Continue the BigQuery text below, picking up after its last sentence.

• Document:
▽
BigQuery is Google Cloud's fully managed, petabyte-scale, and cost-effective analytics data warehouse that lets you run analytics over vast amounts of data in near real time. With BigQuery, there's no infrastructure to set up or manage, letting you focus on finding meaningful insights using GoogleSQL and taking advantage of flexible pricing models across on-demand and flat-rate options.

If you are new to BigQuery, you can try to load and query data with the bq tool.

BigQuery uses GoogleSQL for querying data. GoogleSQL is an ANSI-compliant structured query language (SQL) that is also implemented for other Google Cloud services. SQL queries are handled by cluster nodes in the same way as NoSQL data requests. Therefore, the same best practices apply when creating SQL queries to run against your BigQuery data, such as avoiding full table scans or complex filters.

Available Tools

Pre-built Configurations

Requirements

IAM Permissions

BigQuery uses Identity and Access Management (IAM) to control user and group access to BigQuery resources like projects, datasets, and tables.

Authentication via Application Default Credentials (ADC)

By default, Toolbox will use your Application Default Credentials (ADC) to authorize and authenticate when interacting with BigQuery.

When using this method, you need to ensure the IAM identity associated with your ADC (such as a service account) has the correct permissions for the queries you intend to run. Common roles include roles/bigquery.user (which includes permissions to run jobs and read data) or roles/bigbigquery.dataViewer. Follow this guide to set up your ADC.

If you are running on Google Compute Engine (GCE) or Google Kubernetes Engine (GKE), you might need to explicitly set the access scopes for the service account. While you can configure scopes when creating the VM or node pool, you can also specify them in the source configuration using the scopes field. Common scopes include https://www.googleapis.com/auth/bigquery or https://www.googleapis.com/auth/cloud-platform.

Authentication via User's OAuth Access Token

If the useClientOAuth parameter is set to true, Toolbox will instead use the OAuth access token for authentication. This token is parsed from the Authorization header passed in with the tool invocation request. This method allows Toolbox to make queries to BigQuery on behalf of the client or the end-user.

When using this on-behalf-of authentication, you must ensure that the identity used has been granted the correct IAM permissions.
△
• Dataset content:
▽
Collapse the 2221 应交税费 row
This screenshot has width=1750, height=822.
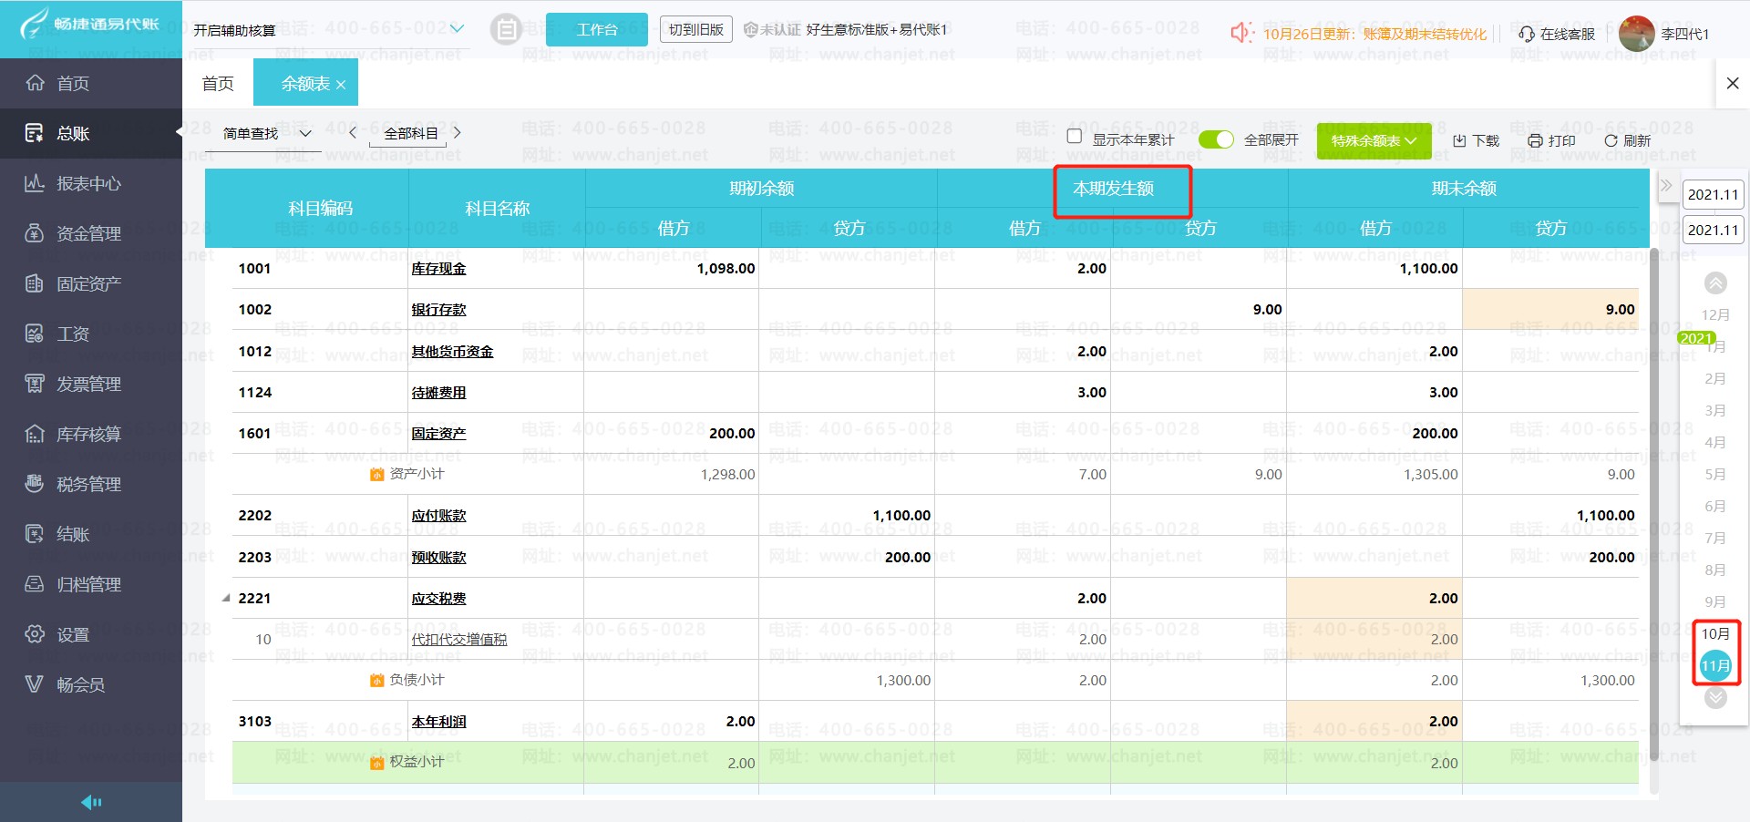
△
▽
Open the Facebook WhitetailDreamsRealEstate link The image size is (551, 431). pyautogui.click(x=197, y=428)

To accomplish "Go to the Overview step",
△
• Task output:
Example

Initialize a BigQuery source that uses ADC:

sources:
  my-bigquery-source:
    kind: "bigquery"
    project: "my-project-id"
    # location: "US" # Optional: Specifies the location for query jobs.
    # writeMode: "allowed" # One of: allowed, blocked, protected. Defaults to "allowed".
    # allowedDatasets: # Optional: Restricts tool access to a specific list of datasets.
    #   - "my_dataset_1"
    #   - "other_project.my_dataset_2"
    # impersonateServiceAccount: "service-account@project-id.iam.gserviceaccount.com" # Optional: Service account to impersonate
    # scopes: # Optional: List of OAuth scopes to request.
    #   - "https://www.googleapis.com/auth/bigquery"
    #   - "https://www.googleapis.com/auth/drive.readonly"

Initialize a BigQuery source that uses the client's access token:

sources:
  my-bigquery-client-auth-source:
    kind: "bigquery"
    project: "my-project-id"
    useClientOAuth: true
    # location: "US" # Optional: Specifies the location for query jobs.
    # writeMode: "allowed" # One of: allowed, blocked, protected. Defaults to "allowed".
    # allowedDatasets: # Optional: Restricts tool access to a specific list of datasets.
    #   - "my_dataset_1"
    #   - "other_project.my_dataset_2"
    # impersonateServiceAccount: "service-account@project-id.iam.gserviceaccount.com" # Optional: Service account to impersonate
    # scopes: # Optional: List of OAuth scopes to request.
    #   - "https://www.googleapis.com/auth/bigquery"
    #   - "https://www.googleapis.com/auth/drive.readonly"

Reference

field type required description
kind string true Must be "bigquery".
project string true Id of the Google Cloud project to use for billing and as the default project for BigQuery resources.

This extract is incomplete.